Reviewed by Richard Lipez (Ethiopia 1962-64)

 

WHEN THE PICTURE-TAKING COMMENCES at a family gathering of ours, just before the shutter clicks my mother-in-law jokingly commands everybody to “look pleasant!” In Fields’s big, handsome, underly satisfying book of photos of Vietnam and Vietnamese life, he seems to have urged Vietnam to “look pleasant,” and it obliged.

 

It’s true that Vietnam is in decent shape overall. The free-market reforms of the ’80s have the economy moving at a steady trot (though foreign investors complain that the bureaucracy is still godawful), and most of the population isn’t old enough to remember “the American war”; the chief preoccupation of the young seems to be charging into the neon-lit, mall-culture, consumerist future. Based on what I saw of the Socialist Republic of Vietnam during a visit four years ago, I’d guess that Jack Welch’s books outsell Karl Marx’s. Or they would if they were available; I’ll bet they aren’t in a society where the thought police probably outnumber the traffic cops (of whom there appear to be none).

 

Fields’s Vietnam is true as far as it goes. He offers page after page of lovely green landscapes peopled by contented folk at work and play. There are the early risers — farmers and fishermen — and the urban hipsters who stay up late and love song voi, living fast. We see the rural hill tribes — the Hmong, the Dao and the Tay — in their bright get-ups. There are war vets from Dien Bien Phu, artisans and food vendors, people building houses.

 

I don’t doubt that these pictures show a real, if partial, Vietnam. Fields plainly loves Vietnam, and I’ll bet his subjects saw that affection and responded by peering into his camera and, well — looking pleasant. I’m sure that most Vietnamese are happy and relaxed at times. But, hey, come on! Virtually nobody who appears in this book seems to have a care in the world. The “impoverished families” aided by a women’s club in Hanoi look like people in toothpaste ads. Even when the text gives us some bad news, it comes with a big grin. The “human trafficking” horrors described — just mentioned in passing, really — on page 140 are accompanied by a picture of a happy farm girl with a hoe over her shoulder. I looked closely at the water buffalo on the next page to see if it was smiling, too; I was surprised to see that it wasn’t.

 

Where are the political dissidents? Locked up, that’s where. There’s no mention of them. Nor do we get a glimpse of the deformed Agent Orange victims dragging themselves around the streets of Saigon hawking lottery tickets. True, I don’t know how you’d photograph this, but one of my most indelible memories of Hanoi was being awakened at four in the morning by loudspeakers outside my hotel room window blasting patriotic songs and urgently alerting the population to the dangers of “imperialism.” The government of Vietnam on those rare occasions when it appears in the text or photos in this book is an implausibly benign presence.

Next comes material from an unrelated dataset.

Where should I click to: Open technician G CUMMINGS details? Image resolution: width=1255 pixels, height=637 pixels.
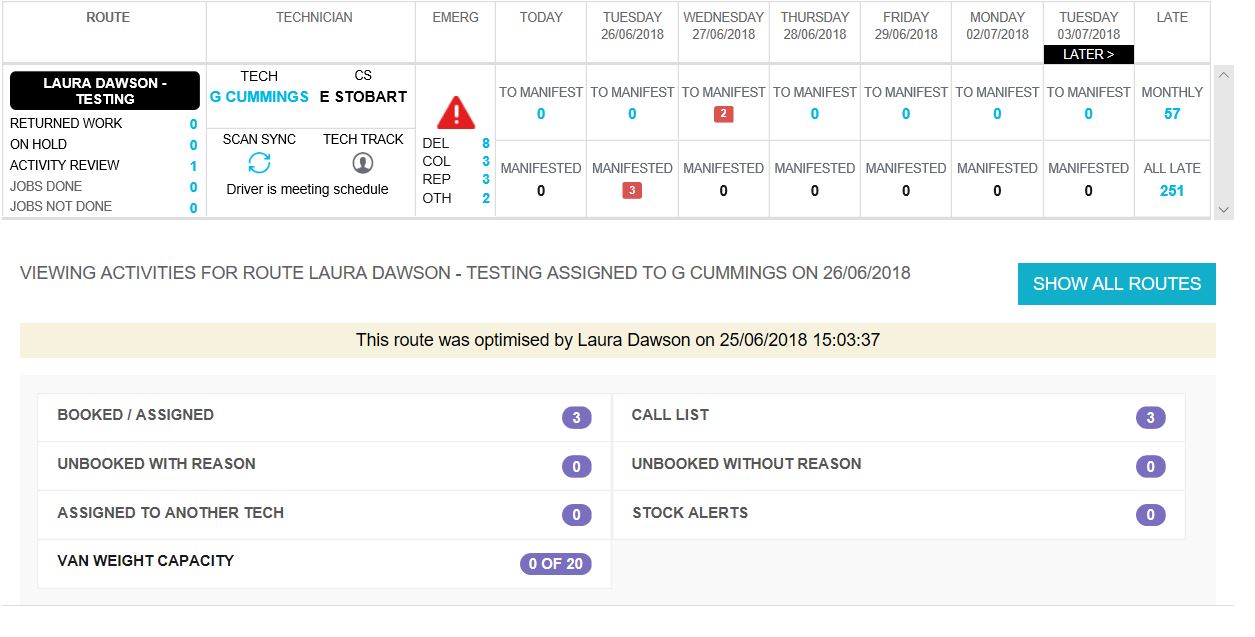(260, 97)
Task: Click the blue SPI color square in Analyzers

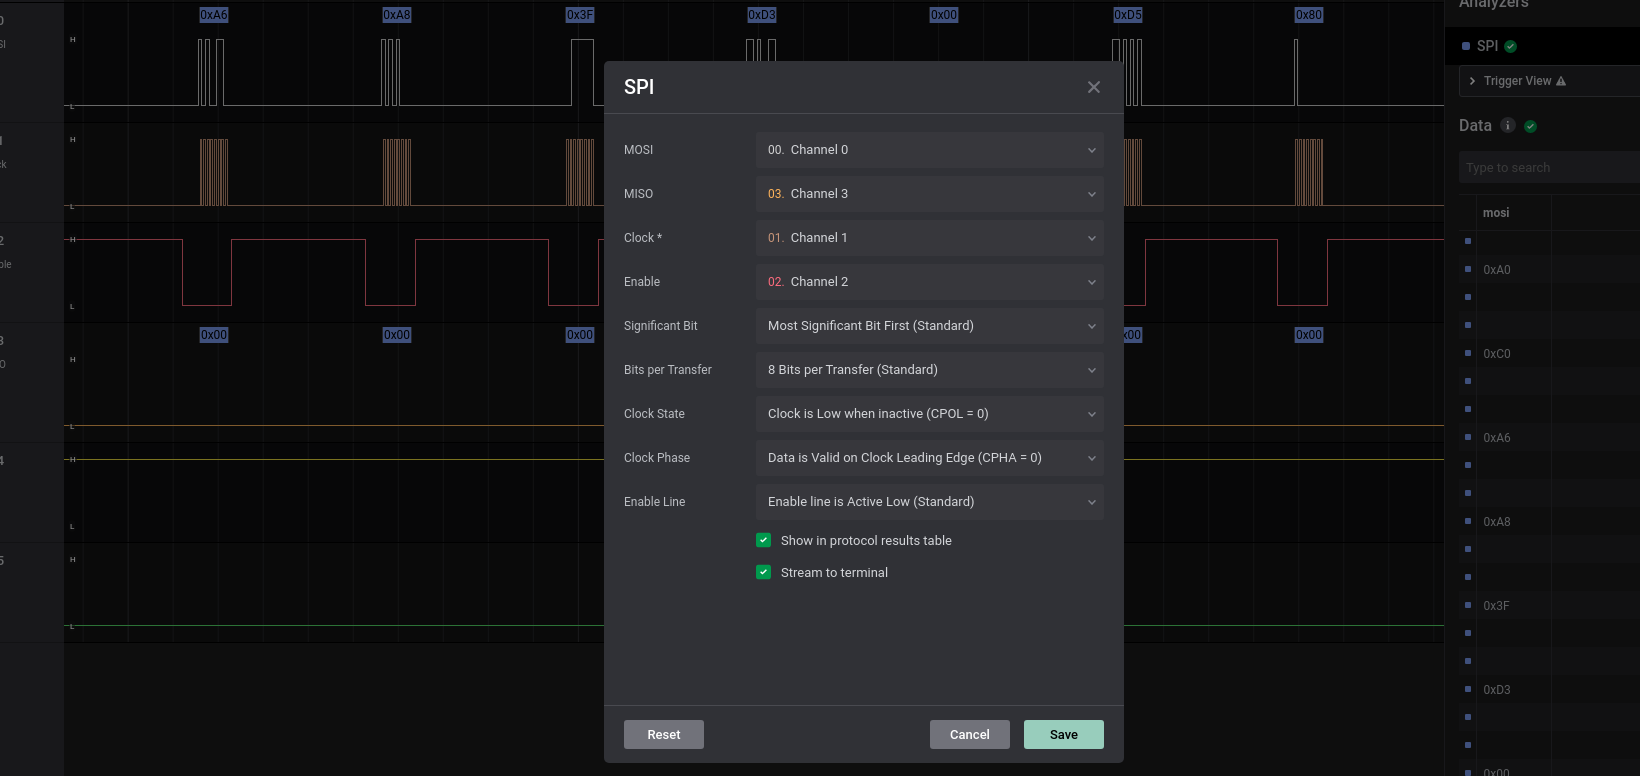Action: pyautogui.click(x=1466, y=46)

Likewise representations of “Uncle Ho.” Here’s the complete text accompanying a picture of the entrance to Ho Chi Minh’s very weird resting place: “A statuesque mausoleum in Ba Dinh Square in Hanoi holds the body of the man considered the greatest leader of Vietnam, Chu Tich (President) Ho Chi Minh, who died in 1969. His body, dressed in his characteristic faded khaki clothes and plain rubber shoes, was placed in a glass coffin. Construction began in 1973 and was completed two years later.” There’s no mention that the place looks like a Cruise missile factory in Pittsfield, that the Pop-Tart-like corpse of the poor old guy is lit like Judy Garland at Carnegie Hall, and that while the Vietnamese young still revere Ho as a nationalist hero, he is also widely regarded as an economic crackpot.

A clue to the overall tone of Vietnam Journeys can be found in this publisher’s note: “Fields offers . . . photographic tours and seminars in Vietnam for photographers and aspiring photographers.” The book is the work, I am guessing, of a humane and capable photographer who above all wants to have his visa renewed.

Richard Lipez writes the Don Strachey private eye novels under the name Richard Stevenson. He lives in Thailand in the winter and has written about Southeast Asia for a number of publications.